Generative Video
Human preference data and quality evaluation for teams training generative video models. Collect A/B preference pairs for DPO training, compare model checkpoints for go/no-go decisions, diagnose quality across dimensions like motion and realism, and bootstrap VLM judges with richly annotated human reasoning — all exported as structured data your training pipeline can consume.
Preference Data for Model Training
You have generated video clips and want A/B preference data for your training pipeline.
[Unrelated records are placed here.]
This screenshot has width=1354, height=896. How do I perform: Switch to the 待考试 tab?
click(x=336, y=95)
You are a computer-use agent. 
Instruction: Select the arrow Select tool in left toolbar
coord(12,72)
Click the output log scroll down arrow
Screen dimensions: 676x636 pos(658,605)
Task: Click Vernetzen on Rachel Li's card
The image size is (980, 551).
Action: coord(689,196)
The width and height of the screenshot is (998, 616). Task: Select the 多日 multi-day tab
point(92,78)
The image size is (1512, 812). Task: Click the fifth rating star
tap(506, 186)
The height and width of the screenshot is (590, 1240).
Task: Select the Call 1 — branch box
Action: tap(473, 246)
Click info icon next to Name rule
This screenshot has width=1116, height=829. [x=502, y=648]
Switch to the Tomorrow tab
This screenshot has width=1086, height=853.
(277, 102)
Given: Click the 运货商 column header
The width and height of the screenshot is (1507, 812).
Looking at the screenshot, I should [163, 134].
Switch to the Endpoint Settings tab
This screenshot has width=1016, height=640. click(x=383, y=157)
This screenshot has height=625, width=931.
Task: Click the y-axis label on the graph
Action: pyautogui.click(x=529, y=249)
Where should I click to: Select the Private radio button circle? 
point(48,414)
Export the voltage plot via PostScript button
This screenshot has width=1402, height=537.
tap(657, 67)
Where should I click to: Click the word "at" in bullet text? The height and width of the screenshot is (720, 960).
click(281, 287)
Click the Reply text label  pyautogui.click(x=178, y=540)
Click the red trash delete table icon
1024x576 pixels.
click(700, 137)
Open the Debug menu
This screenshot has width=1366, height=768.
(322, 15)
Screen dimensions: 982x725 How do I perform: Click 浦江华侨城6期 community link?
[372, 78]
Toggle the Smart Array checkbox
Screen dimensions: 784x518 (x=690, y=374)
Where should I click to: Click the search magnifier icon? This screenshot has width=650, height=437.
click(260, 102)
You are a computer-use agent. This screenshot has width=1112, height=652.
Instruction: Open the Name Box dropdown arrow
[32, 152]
Evaluators watch two clips and pick the better one, producing structured JSONL preference pairs ready for DPO or RLHF. Agreement metrics let you filter noisy labels before they hit your reward model.
Model Checkpoint Evaluation
You want to know if your new model checkpoint is better than the last one. Evaluators judge randomized pairs across your prompt set, producing win rates with statistical confidence. Detect regressions on specific prompt categories before they reach production.
Quality Dimension Diagnostics
You want to know exactly where your video model is weakest. Rate generated videos on individual quality axes — motion smoothness, visual realism, temporal consistency, aesthetics, and prompt adherence. Per-dimension score distributions tell you what to prioritize in your next training run.
Bootstrapping an AI Judge
You want to train a VLM that evaluates video quality at scale. Reviewers pick winners and explain their reasoning, producing annotated preference data you can use to fine-tune or prompt-engineer an automated judge. Validate judge accuracy against the human baseline with built-in agreement metrics.